> _Dataset excerpts_:
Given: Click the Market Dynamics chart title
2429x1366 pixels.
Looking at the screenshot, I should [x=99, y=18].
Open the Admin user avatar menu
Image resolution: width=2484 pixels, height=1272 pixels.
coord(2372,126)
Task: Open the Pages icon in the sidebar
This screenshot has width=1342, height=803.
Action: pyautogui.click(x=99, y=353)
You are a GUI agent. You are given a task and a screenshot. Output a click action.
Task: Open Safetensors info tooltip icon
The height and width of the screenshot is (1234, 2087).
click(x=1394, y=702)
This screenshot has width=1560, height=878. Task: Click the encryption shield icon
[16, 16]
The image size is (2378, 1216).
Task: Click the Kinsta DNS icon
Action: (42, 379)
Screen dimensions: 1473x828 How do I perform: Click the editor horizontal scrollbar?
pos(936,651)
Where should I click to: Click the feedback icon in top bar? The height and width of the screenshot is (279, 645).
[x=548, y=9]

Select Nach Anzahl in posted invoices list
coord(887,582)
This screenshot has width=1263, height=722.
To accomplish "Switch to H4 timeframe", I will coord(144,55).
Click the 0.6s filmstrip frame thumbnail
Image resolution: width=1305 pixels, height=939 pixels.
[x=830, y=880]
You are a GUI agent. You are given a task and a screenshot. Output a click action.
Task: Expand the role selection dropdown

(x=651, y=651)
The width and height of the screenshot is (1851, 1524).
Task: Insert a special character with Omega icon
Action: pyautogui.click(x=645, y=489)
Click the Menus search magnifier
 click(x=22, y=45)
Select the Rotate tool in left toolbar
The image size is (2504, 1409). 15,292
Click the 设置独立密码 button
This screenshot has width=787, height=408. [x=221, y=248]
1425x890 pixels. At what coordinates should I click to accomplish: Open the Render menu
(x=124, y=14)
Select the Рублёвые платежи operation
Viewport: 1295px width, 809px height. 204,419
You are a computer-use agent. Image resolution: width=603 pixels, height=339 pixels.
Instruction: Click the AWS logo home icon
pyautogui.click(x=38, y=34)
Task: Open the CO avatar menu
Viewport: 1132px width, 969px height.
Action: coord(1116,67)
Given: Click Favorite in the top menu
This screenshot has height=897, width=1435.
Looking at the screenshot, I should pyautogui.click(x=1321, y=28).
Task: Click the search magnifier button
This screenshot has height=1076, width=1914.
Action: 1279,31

> _About this task_: Everything in the records should be written out again exactly.

> _Response box_:
Given: Click the Market Dynamics chart title
2429x1366 pixels.
Looking at the screenshot, I should [x=99, y=18].
Open the Admin user avatar menu
Image resolution: width=2484 pixels, height=1272 pixels.
coord(2372,126)
Task: Open the Pages icon in the sidebar
This screenshot has width=1342, height=803.
Action: pyautogui.click(x=99, y=353)
You are a GUI agent. You are given a task and a screenshot. Output a click action.
Task: Open Safetensors info tooltip icon
The height and width of the screenshot is (1234, 2087).
click(x=1394, y=702)
This screenshot has width=1560, height=878. Task: Click the encryption shield icon
[16, 16]
The image size is (2378, 1216).
Task: Click the Kinsta DNS icon
Action: (42, 379)
Screen dimensions: 1473x828 How do I perform: Click the editor horizontal scrollbar?
pos(936,651)
Where should I click to: Click the feedback icon in top bar? The height and width of the screenshot is (279, 645).
[x=548, y=9]

Select Nach Anzahl in posted invoices list
coord(887,582)
This screenshot has width=1263, height=722.
To accomplish "Switch to H4 timeframe", I will coord(144,55).
Click the 0.6s filmstrip frame thumbnail
Image resolution: width=1305 pixels, height=939 pixels.
[x=830, y=880]
You are a GUI agent. You are given a task and a screenshot. Output a click action.
Task: Expand the role selection dropdown

(x=651, y=651)
The width and height of the screenshot is (1851, 1524).
Task: Insert a special character with Omega icon
Action: pyautogui.click(x=645, y=489)
Click the Menus search magnifier
 click(x=22, y=45)
Select the Rotate tool in left toolbar
The image size is (2504, 1409). 15,292
Click the 设置独立密码 button
This screenshot has width=787, height=408. [x=221, y=248]
1425x890 pixels. At what coordinates should I click to accomplish: Open the Render menu
(x=124, y=14)
Select the Рублёвые платежи operation
Viewport: 1295px width, 809px height. 204,419
You are a computer-use agent. Image resolution: width=603 pixels, height=339 pixels.
Instruction: Click the AWS logo home icon
pyautogui.click(x=38, y=34)
Task: Open the CO avatar menu
Viewport: 1132px width, 969px height.
Action: coord(1116,67)
Given: Click Favorite in the top menu
This screenshot has height=897, width=1435.
Looking at the screenshot, I should pyautogui.click(x=1321, y=28).
Task: Click the search magnifier button
This screenshot has height=1076, width=1914.
Action: 1279,31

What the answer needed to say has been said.